Figure 10.13 Le mécanisme d’action des diurétiques thiazidiques et de l’anse de Henlé
CC : canal collecteur ; TCN : tube connecteur ; TCD : tube contourné distal ; TCP : tube contourné proximal ; BLAH : branche large ascendante de l’anse de Henlé.

Le cotransporteur NCC

Localisé au pôle apical des cellules épithéliales des tubules contournés distaux, le cotransporteur NCC, protéine transmembranaire, assure la diffusion à travers la membrane cellulaire d’ions Na⁺ et Cl⁻ dans des proportions stœchiométriques.

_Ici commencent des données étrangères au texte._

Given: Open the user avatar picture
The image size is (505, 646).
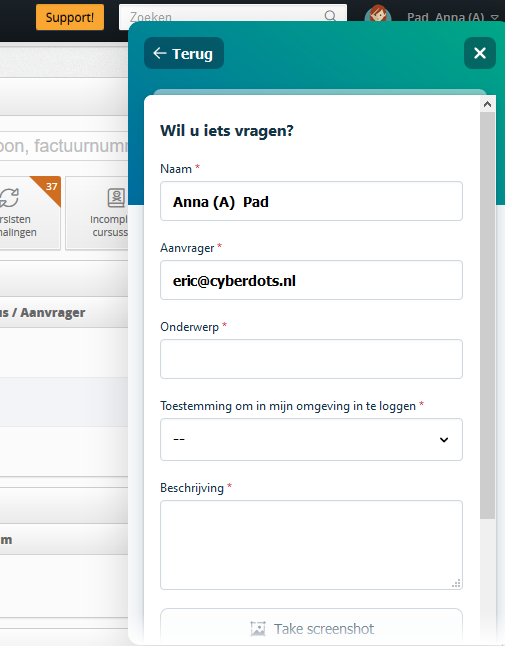Looking at the screenshot, I should [378, 13].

Les diurétiques thiazidiques (hydrochlorothiazide par exemple) sont des molécules qui ciblent et bloquent l’activité de ce cotransporteur, empêchant la réabsorption tubulaire de sodium. Ces molécules sont moins puissantes que les diurétiques de l’anse et sont plutôt indiquées, en première intention, dans la prise en charge de l’hypertension artérielle. Le risque d’hypokaliémie est bien moins important avec les bloqueurs des cotransporteurs NCC. Toutefois, le blocage de ce cotransporteur pourra entraîner un déséquilibre de l’activité des autres transporteurs qui entraînera une kaliurie importante, pouvant être à l’origine d’effets indésirables graves.

L’échangeur Na ⁺/H ⁺

Cet échangeur, localisé de façon ubiquitaire à la membrane de nombreuses cellules, participe à l’efflux d’un ion H⁺ contre l’influx d’un ion Na ⁺ (figure 10.14). Différentes isoformes de cet échangeur ont été identifiées (NHE-1 à -4) et les propriétés physiologiques de l’isoforme NHE-1 sont bien connues. En effet, cette isoforme est présente à la surface de toutes les cellules et contribue à la régulation du pH et du volume cellulaire, en particulier dans les processus d’hypertrophie et de prolifération cellulaire. L’isoforme NHE-2 a été identifiée dans le cerveau, le testicule, l’utérus, le cœur, le poumon et le muscle squelettique, le rein. L’isoforme NHE-3 est principalement exprimée à la surface des cellules épithéliales du rein et de l’intestin. Enfin, l’isoforme NHE-4 est retrouvée dans le cerveau, l’utérus et le muscle squelettique. Leurs rôles physiologiques sont actuellement mal connus.